When developing a drug for human use, one must consider how the drug must be given to maximize effectiveness. For example, will the drug be given as a one-time dose, or will it be given repeatedly over many years? Knowing how much, how often and for how long a drug will be given are critical questions when designing a Pharm/Tox study. Since Pharm/Tox studies can be very expensive, it is well worth the effort and expense of performing preliminary experiments aimed at identifying the potential dose and dosing schedule to be used in the Pharm/Tox study so the optimal information is collection to support the dose that will be used in humans.

A Sponsor is also well advised to develop a Pharm/Tox study with input from the FDA prior to initiating the study. The Sponsor should carefully determine what critical studies are required then contact the FDA to discuss the proposed Pharm/Tox study. It is better to identify concerns from the FDA before the costly and time-consuming Pharm/Tox study is initiated to minimize the chance that the study will be inadequate or insufficient to support the IND.

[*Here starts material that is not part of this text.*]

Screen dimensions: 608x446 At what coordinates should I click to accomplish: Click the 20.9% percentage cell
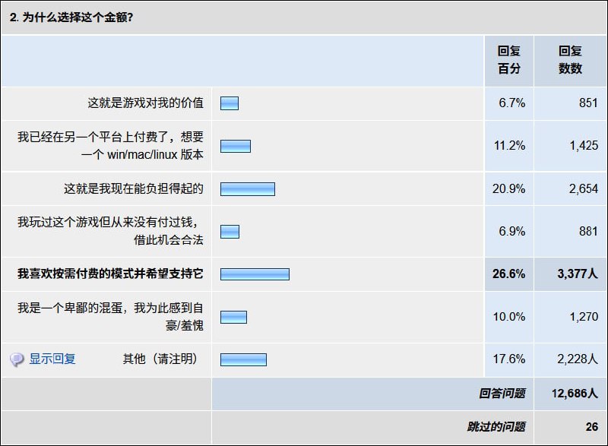[x=508, y=188]
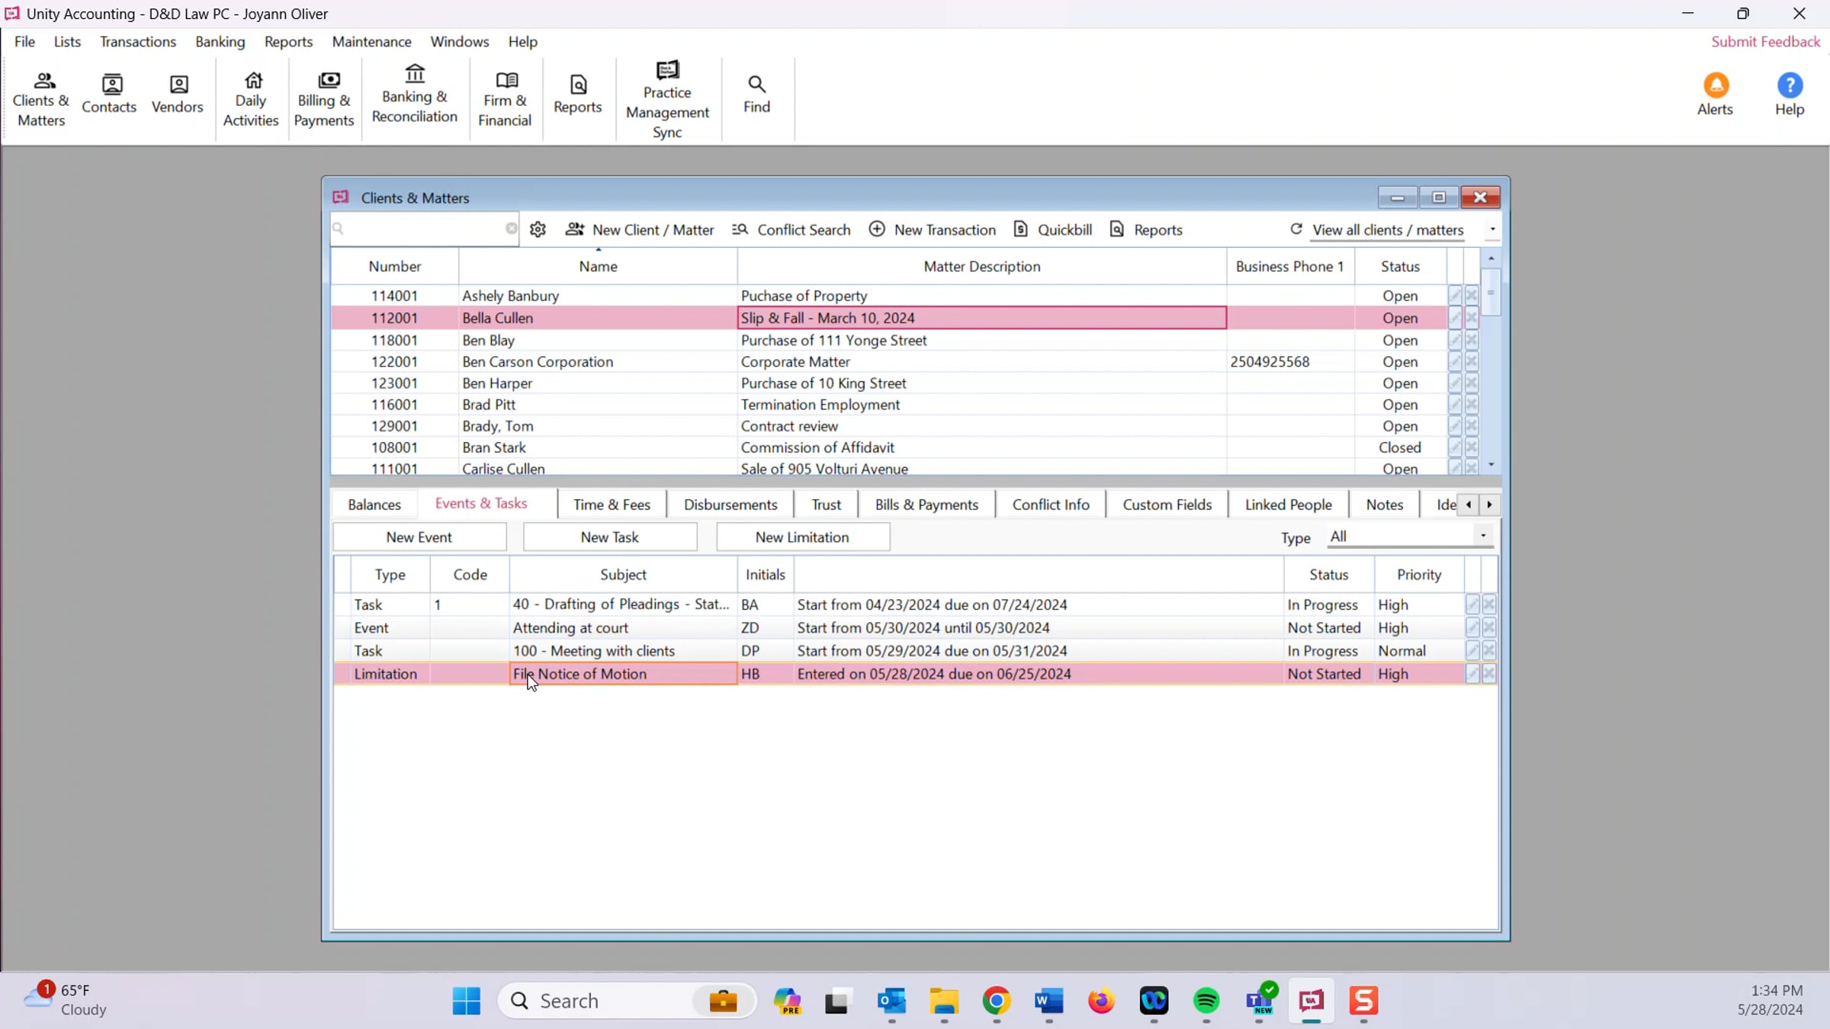Click the Vendors toolbar icon
Viewport: 1830px width, 1029px height.
pos(178,95)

There are a number of options for discussing drug development with the FDA. A Pre-Pre IND call is an informal, non-binding discussion that allows the Sponsor to provide the basic premise and supporting results that warrant drug studies in humans. A Pre-IND meeting is a more formal meeting in which the Pharm/Tox studies and the proposed clinical trial design will be discussed with a variety of FDA officials. In both cases, the FDA may make suggestions regarding the design of the Pharm/Tox study. Additional studies, or study modifications, are not uncommon and is why the FDA should be approached prior to conducting the study.


Many drugs can cause birth defects if given during pregnancy, so drugs that may be taken in women of childbearing age may require special testing. Children metabolize drugs differently than adults, so drugs that will be administered to children will likely require special testing. Importantly, certain classes of drugs that increase the risk of cancer causing mutations will require special risk assessments.


Pharm /Tox studies are generally not performed in research laboratories but conducted in specialized centers with specific expertise in these studies. In general, Pharm/Tox studies are conduced under Good Laboratory Practices (GLP). The requirements for GLP work are described in the US Code of Federal Regulations (21 CFR part 58).